* **PROBLEM 1**
According to the biography of Sonya Collins, at which school did she earn her Bachelor of Arts?
* **PROBLEM 2**
In the biography of Sonya Collins, rewrite the stretch from "Sonya Collins is" through "to cancer genetics.", changing "journalist" to "writer".
* **PROBLEM 3**
Write the next part of the biography of Sonya Collins, picking up after its final sentence.

* **EXTRACTED TEXT**
Sonya Collins is an Atlanta-based independent journalist and editor who covers health care, medicine, and biomedical research. For nearly 15 years, she has written on a variety of health and science topics ranging from racial disparities in health care to cancer genetics.
Her work has appeared in numerous publications, including Scientific American, Delta Sky, CURE, Family Circle, Pharmacy Today, Fortune.com, HealthCentral, AARP.com, and many others. She has won awards for Excellence in Health Care Journalism from the Association of Health Care Journalists and a Robert G. Fenley Writing Award from the Association of American Medical Colleges.
Collins holds a Master of Arts in Health and Medical Journalism from the University of Georgia and a Master of Fine Arts in Creative Writing from the New School University, where she was a teaching fellow. She has also taught writing at Hunter College of the City University of New York, where she earned her Bachelor of Arts in Creative Writing, and at the University of Georgia. During her teaching stint at UGA, Collins contributed an article on author Elizabeth Gilbert (author of Eat, Pray, Love) to the Encyclopedia of Contemporary American Fiction (2010).

* **RECORDS SHOWN**
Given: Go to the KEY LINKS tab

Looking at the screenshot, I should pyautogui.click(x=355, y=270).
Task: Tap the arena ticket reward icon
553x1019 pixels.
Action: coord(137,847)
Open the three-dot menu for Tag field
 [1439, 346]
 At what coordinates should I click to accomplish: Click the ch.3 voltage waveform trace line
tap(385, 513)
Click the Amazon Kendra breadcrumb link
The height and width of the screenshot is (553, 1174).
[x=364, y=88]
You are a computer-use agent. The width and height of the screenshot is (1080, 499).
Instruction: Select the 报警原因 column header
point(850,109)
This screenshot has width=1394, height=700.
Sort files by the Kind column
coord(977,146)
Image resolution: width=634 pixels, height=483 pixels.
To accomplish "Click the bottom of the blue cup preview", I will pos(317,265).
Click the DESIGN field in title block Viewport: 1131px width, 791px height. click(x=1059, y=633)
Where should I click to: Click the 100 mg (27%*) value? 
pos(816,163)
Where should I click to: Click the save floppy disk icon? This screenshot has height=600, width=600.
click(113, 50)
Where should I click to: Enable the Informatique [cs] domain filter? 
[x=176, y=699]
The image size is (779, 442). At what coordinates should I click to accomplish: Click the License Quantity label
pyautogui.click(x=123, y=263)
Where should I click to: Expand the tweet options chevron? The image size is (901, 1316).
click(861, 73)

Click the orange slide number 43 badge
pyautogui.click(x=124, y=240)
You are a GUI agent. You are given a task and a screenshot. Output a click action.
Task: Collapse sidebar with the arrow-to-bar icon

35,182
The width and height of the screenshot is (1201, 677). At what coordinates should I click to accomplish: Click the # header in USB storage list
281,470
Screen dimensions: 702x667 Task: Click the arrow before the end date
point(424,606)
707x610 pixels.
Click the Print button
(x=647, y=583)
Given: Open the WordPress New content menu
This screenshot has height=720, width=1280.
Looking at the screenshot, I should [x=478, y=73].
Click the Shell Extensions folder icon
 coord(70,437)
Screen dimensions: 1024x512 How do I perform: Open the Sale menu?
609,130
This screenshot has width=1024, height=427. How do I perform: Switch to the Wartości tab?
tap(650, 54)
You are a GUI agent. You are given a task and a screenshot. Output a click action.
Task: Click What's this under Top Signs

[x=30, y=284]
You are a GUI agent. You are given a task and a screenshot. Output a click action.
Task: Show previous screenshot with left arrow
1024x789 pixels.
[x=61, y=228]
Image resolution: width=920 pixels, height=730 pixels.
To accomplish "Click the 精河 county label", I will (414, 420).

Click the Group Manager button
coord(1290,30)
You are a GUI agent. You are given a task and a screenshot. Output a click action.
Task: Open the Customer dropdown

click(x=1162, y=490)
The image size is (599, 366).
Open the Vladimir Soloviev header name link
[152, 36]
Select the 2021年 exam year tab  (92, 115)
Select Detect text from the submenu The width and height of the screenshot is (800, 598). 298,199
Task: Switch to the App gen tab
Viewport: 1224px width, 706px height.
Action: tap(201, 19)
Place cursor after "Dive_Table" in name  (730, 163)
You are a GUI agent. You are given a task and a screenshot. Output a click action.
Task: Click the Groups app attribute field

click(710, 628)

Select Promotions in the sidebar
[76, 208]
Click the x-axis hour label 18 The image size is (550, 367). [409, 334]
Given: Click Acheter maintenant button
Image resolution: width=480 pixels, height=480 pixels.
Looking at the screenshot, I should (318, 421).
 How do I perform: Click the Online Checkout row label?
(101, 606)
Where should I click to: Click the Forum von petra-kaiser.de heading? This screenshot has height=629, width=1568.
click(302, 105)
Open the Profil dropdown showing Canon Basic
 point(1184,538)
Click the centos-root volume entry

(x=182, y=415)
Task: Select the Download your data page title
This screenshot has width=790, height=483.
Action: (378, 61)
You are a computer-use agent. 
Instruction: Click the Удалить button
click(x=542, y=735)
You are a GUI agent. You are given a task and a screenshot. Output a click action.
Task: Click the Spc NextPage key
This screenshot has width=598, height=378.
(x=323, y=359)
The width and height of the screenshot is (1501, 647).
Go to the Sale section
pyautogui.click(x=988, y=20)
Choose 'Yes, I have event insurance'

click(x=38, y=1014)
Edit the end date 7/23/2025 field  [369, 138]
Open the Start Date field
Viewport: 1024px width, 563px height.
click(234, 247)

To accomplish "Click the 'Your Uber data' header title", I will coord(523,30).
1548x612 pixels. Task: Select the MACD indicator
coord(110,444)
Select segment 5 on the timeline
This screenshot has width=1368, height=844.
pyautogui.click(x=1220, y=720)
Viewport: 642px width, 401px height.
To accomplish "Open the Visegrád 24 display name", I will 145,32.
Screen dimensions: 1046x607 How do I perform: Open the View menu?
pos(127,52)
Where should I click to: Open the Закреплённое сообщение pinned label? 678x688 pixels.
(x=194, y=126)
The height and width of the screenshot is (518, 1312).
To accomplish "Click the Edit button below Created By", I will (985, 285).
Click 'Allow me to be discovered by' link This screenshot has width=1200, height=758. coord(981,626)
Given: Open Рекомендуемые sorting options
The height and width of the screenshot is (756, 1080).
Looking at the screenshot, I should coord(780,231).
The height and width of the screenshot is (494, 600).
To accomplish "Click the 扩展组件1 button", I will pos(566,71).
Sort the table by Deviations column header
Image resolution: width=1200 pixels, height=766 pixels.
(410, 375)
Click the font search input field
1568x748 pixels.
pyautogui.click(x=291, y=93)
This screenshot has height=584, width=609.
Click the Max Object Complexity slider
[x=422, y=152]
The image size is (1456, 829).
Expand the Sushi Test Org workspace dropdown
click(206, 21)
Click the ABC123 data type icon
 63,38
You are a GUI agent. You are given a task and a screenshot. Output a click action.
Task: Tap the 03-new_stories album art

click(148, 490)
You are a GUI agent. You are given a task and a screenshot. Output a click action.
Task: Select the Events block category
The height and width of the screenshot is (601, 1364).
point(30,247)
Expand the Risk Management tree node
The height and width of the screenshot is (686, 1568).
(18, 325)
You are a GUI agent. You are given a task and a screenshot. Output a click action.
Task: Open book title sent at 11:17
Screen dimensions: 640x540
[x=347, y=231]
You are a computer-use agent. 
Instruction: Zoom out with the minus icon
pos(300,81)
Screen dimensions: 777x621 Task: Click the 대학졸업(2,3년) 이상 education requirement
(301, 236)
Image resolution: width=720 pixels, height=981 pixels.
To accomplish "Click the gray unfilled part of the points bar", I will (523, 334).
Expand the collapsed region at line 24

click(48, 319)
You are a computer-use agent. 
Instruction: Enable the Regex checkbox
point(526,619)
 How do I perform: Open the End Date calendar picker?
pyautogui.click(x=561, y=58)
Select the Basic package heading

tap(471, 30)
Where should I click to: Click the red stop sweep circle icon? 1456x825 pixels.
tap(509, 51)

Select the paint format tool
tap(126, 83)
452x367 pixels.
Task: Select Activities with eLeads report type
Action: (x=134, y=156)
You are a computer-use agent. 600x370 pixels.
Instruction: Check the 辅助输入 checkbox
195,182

* **TASK RESULT 1**
Hunter College of the City University of New York

* **TASK RESULT 2**
Sonya Collins is an Atlanta-based independent writer and editor who covers health care, medicine, and biomedical research. For nearly 15 years, she has written on a variety of health and science topics ranging from racial disparities in health care to cancer genetics.

* **TASK RESULT 3**
Marrying her love of teaching, writing and science, Collins offers media training to scientists and researchers. She has taught workshops and given invited lectures on science writing, cancer reporting, and building a freelance writing career at venues including Georgia Institute of Technology, Emory University, and the National Cancer Institute.
Fluent in Brazilian Portuguese, Collins has translated literary and scholarly texts for publication. An avid traveler, what she most enjoys about freelance work is that she can do it from anywhere in the world. So far she’s taken her laptop and reporter’s notebook to 11 countries and currently has flights booked to several more.